• **DATA SUPPLIED**:
------

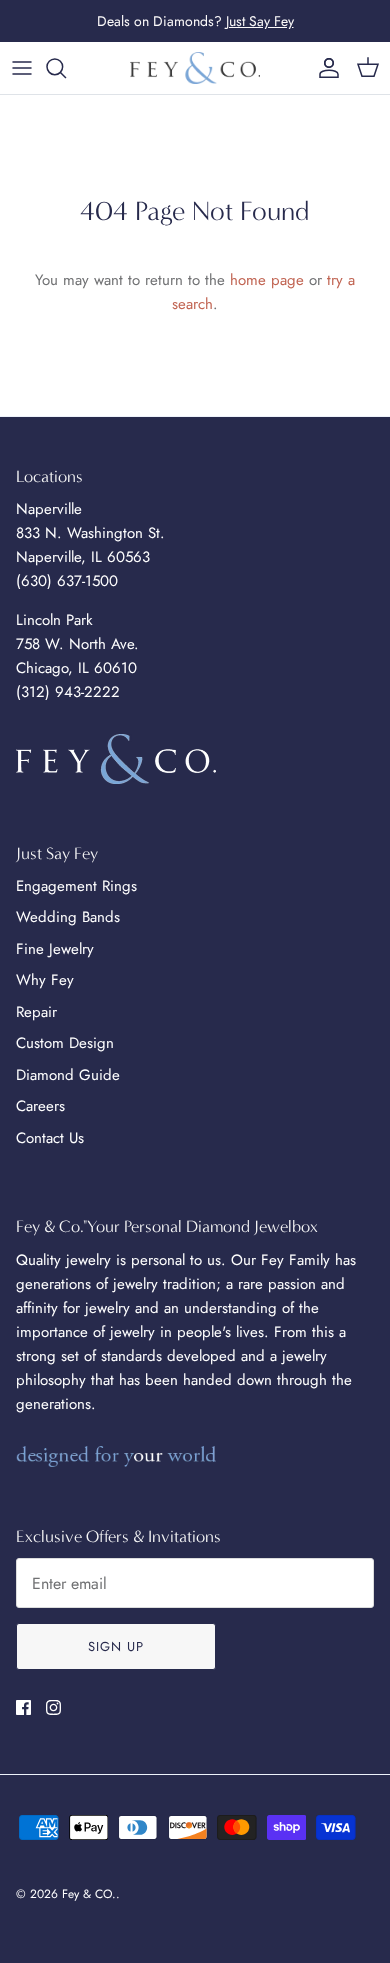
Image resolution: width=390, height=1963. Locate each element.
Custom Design (65, 1043)
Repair (36, 1012)
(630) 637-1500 (67, 581)
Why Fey (45, 980)
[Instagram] (53, 1707)
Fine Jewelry (55, 949)
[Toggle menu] (22, 68)
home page (267, 280)
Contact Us (50, 1138)
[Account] (324, 68)
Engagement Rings (76, 886)
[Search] (66, 68)
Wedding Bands (68, 917)
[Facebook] (23, 1707)
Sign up (116, 1646)
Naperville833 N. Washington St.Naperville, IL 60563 (90, 533)
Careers (40, 1106)
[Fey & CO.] (195, 68)
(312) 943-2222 (68, 692)
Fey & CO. (89, 1894)
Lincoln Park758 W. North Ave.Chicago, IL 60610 (77, 644)
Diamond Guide (68, 1075)
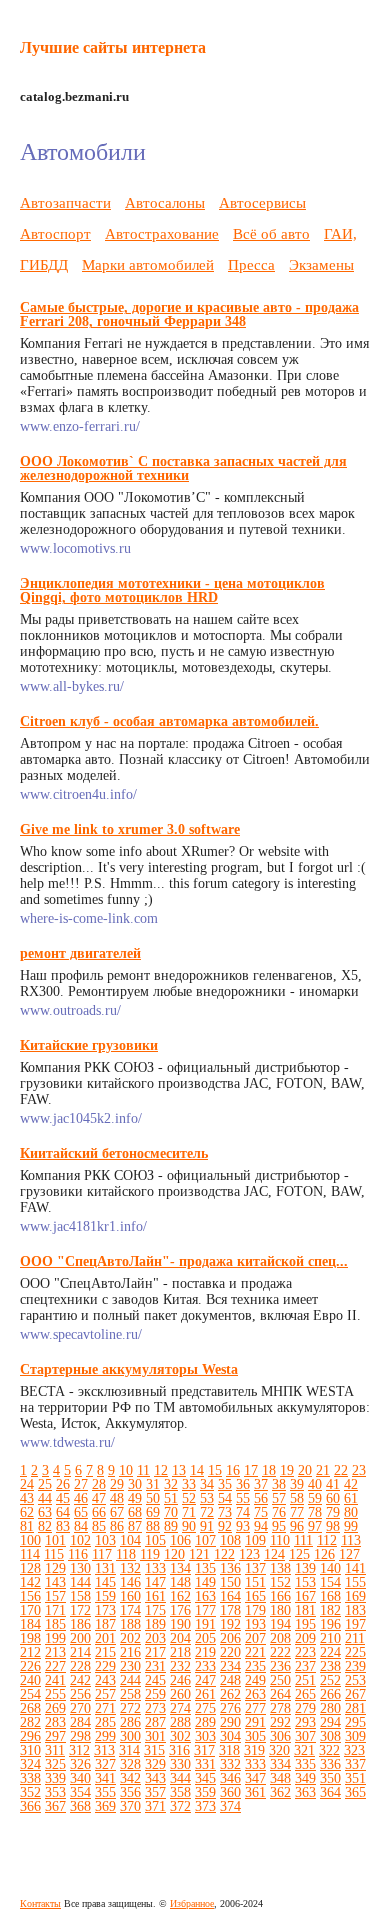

------

• **YOUR GOAL**: Only the lines from the line containing "Engagement Rings (76, 886)" through the last line of the entries above should be reproduced, word for word and without pictures.

• **RESULT OF THE EXERCISE**:
Engagement Rings (76, 886)
[Search] (66, 68)
Wedding Bands (68, 917)
[Facebook] (23, 1707)
Sign up (116, 1646)
Naperville833 N. Washington St.Naperville, IL 60563 (90, 533)
Careers (40, 1106)
[Fey & CO.] (195, 68)
(312) 943-2222 (68, 692)
Fey & CO. (89, 1894)
Lincoln Park758 W. North Ave.Chicago, IL 60610 (77, 644)
Diamond Guide (68, 1075)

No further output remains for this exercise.